Back when dinosaurs lived, I did aerobatics and was a huge fan of 0 or negative G (or low AoA) to get myself out of all kinds of bad situations. Of course jets are very different from props but I cannot help but think that there must be a way to buy time in this situation. With the aerobatic planes I flew, unloading the aircraft generally resulted in superhuman maneuverability, no doubt the propwash playing a part but I would imagine that even in larger jets, you might be able to get some roll rate back either through rudder or aileron if you unload. Depending on the g load necessary to restore roll the amount of time you could gain could be significant especially if you have a monitoring pilot to help. Keep in mind I am thinking primarily about lower airspeeds here, as it seems that at cruise speed your only choice is to cut the throttle immediately or end up inverted and passing mach 1.

I'm not entirely convinced that a TR indicator is going to show up on the engine screen and neither am I convinced that I am going to be able to hear or identify that it's a TR if I am in a large jet with the cockpit a mile away from the engines.

It's hard to get pilots to fly a test like this.

They much prefer some lesser tests and lots of extrapolation.

at any rate airspeed is your friend as it destroys the reverser efflux and sensitizes the wing control surfaces to work as planned.

Of course nothing is 100% so the FAA now requires a few more hoops to jump through before saying that it's good enough.

My understanding was that in the aftermath of Lauda, ALL the then in production Boeing aircraft added the third lock (aka "Sync Lock" since they locked the synchronizing shaft that ties the actuators together to make sure they move at the same rate and don't jam the sleeve) - either in production or by AD mandated retrofit. That included the "classic" 737-3/4/500 although I don't think it was extended to the "Jurassic" 737-1/200.
A big part of what Boeing learned in the aftermath of Lauda was how dramatically the move to ever high bypass engines - hung out in front of the wing - changed the dynamics of a T/R deployment in flight.

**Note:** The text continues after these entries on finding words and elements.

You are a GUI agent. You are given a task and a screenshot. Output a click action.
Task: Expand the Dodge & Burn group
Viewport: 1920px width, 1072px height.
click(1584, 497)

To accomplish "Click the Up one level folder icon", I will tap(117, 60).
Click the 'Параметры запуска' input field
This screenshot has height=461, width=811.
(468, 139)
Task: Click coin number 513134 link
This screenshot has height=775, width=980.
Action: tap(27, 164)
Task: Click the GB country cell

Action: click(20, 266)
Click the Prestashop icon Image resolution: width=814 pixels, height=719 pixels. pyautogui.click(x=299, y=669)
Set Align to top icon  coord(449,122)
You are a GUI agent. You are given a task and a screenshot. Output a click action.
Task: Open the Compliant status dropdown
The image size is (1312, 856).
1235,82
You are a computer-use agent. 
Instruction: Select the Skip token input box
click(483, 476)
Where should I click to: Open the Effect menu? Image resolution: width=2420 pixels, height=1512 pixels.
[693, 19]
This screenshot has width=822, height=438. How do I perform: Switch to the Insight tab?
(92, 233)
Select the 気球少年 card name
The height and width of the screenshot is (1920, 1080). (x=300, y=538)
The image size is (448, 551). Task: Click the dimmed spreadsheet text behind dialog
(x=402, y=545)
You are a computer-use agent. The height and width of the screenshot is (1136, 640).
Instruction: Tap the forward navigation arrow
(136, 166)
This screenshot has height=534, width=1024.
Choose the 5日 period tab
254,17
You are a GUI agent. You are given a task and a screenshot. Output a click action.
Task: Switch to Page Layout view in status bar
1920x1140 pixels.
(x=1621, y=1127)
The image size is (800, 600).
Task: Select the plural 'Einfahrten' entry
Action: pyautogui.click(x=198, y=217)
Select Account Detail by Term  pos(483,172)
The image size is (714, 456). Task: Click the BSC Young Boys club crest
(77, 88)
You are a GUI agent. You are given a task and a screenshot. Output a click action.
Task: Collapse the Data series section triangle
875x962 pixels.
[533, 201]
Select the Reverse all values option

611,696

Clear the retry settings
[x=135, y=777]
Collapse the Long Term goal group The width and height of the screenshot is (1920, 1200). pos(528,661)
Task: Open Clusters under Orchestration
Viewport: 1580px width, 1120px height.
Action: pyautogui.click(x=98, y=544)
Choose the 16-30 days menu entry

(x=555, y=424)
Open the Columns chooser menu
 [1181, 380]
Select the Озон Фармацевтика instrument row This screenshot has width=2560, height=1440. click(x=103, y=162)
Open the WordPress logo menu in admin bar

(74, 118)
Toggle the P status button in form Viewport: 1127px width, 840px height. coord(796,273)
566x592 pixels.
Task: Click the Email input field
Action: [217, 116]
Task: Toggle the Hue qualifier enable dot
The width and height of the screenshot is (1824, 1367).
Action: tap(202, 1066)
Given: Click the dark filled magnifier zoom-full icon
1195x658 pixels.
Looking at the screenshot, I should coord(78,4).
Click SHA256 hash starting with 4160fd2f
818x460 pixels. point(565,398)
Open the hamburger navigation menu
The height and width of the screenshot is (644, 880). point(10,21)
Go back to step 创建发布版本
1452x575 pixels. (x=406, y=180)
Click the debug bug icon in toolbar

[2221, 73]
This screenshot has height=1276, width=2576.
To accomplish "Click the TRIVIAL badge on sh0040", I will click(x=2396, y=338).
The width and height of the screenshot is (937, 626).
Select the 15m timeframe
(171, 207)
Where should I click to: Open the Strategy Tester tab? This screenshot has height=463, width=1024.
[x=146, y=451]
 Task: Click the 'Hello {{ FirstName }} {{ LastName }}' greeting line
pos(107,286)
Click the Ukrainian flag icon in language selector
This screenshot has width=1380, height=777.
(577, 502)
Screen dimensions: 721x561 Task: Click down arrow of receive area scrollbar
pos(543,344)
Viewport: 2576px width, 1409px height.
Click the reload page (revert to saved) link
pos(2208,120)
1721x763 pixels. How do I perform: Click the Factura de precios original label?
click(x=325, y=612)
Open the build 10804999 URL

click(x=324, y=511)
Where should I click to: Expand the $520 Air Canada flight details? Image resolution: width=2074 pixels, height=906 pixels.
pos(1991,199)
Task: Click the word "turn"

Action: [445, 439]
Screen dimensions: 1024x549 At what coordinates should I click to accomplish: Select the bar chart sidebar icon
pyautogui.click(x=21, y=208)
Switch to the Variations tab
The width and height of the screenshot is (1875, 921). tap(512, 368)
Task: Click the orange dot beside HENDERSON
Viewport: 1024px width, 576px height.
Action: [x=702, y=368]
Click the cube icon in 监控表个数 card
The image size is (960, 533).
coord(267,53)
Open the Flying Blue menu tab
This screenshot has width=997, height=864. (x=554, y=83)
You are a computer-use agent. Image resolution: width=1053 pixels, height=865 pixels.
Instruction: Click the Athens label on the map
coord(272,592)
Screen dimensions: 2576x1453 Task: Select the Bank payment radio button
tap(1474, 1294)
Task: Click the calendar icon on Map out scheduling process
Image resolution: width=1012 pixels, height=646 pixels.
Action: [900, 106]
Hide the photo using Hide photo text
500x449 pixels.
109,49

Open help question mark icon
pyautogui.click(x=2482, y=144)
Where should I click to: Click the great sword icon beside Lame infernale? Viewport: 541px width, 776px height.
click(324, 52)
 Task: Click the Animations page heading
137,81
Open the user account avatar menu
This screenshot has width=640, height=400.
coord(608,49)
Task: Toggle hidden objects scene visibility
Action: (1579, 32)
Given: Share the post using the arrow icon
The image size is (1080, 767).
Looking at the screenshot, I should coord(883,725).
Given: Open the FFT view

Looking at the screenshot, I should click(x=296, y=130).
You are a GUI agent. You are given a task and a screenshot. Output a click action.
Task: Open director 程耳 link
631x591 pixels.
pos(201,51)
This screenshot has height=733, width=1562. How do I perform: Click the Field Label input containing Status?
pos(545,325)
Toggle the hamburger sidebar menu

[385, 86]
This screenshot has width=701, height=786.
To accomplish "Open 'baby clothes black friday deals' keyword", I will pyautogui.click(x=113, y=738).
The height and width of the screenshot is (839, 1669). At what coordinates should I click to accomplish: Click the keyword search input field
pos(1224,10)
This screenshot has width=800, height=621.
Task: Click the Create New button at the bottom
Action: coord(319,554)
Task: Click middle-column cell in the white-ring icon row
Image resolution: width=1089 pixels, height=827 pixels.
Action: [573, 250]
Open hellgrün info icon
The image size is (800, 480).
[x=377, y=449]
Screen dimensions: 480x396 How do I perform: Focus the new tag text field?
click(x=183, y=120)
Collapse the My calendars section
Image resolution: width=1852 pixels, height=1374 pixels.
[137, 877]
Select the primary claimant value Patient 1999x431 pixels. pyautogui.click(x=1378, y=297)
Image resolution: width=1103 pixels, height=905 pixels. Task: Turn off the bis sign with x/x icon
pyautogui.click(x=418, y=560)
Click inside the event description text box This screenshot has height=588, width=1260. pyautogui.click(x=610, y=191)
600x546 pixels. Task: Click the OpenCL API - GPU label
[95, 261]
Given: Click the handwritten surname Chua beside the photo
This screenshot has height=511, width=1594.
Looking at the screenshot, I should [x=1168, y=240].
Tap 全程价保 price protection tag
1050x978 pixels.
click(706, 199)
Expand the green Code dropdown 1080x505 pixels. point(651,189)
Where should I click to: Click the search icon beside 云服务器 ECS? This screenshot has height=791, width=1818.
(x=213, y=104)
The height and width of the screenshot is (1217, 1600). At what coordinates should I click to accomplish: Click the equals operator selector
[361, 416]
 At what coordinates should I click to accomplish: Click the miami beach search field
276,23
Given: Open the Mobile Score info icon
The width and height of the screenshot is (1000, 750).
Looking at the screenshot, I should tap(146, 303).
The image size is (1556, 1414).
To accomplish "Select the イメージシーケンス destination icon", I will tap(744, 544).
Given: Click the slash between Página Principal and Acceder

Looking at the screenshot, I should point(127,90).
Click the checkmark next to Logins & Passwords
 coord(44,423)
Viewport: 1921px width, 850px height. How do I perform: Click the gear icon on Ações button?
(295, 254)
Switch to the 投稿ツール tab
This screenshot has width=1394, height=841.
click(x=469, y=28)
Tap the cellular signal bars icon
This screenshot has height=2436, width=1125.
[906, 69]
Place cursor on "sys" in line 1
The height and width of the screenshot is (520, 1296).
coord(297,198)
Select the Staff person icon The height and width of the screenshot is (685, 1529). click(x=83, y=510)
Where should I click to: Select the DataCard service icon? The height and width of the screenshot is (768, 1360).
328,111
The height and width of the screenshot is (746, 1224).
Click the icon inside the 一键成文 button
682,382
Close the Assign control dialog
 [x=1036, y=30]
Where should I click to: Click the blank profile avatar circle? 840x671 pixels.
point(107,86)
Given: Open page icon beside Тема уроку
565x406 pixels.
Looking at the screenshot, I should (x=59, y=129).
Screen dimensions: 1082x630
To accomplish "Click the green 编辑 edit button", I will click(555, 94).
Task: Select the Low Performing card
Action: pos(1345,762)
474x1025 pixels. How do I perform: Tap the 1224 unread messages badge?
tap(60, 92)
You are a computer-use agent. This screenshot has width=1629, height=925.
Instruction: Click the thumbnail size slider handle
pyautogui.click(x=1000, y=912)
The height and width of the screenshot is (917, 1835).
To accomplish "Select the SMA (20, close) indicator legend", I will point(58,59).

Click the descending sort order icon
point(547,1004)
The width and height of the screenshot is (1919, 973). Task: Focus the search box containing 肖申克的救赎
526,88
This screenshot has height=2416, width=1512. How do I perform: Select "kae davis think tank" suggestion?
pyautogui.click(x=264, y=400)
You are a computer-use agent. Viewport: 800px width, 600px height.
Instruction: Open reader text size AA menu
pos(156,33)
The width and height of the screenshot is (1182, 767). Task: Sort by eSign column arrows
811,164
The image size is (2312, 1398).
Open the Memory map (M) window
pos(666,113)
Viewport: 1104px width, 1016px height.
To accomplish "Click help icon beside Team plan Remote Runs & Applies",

Paradox, what electronic wizardry are you talking about? At least on Boeing every new aircraft has a third physical lock - enabled only on the ground - that will prevent even a powered T/R deployment. On the newer Boeings, in part because the sync lock has some undesirable failure characteristics (it's difficult to tell if it's failed without actually testing it) they went to a track lock - a physical block in the T/R slider track that will prevent reverser deployment, the health of which is easily monitored with prox sensors. If you're really unlucky enough to have an uncommanded T/R deployment in-flight on a Boeing equipped with the third lock, I'd suggest you never go outside because if you do you're going to hit by lightning....twice....on the same day :rolleyes:

There has always been to me some vagueness as to the actual events that caused the loss of this hull (Mozart), and I do recall (pretty young at the time, before my own flying career) a lot of people being very discomfited, including the Austrian equivalent of the CAA/FAA.


Thankyou trdracer for your most valued input, the most comprehensive explanation I have read about the actual events outside of the report.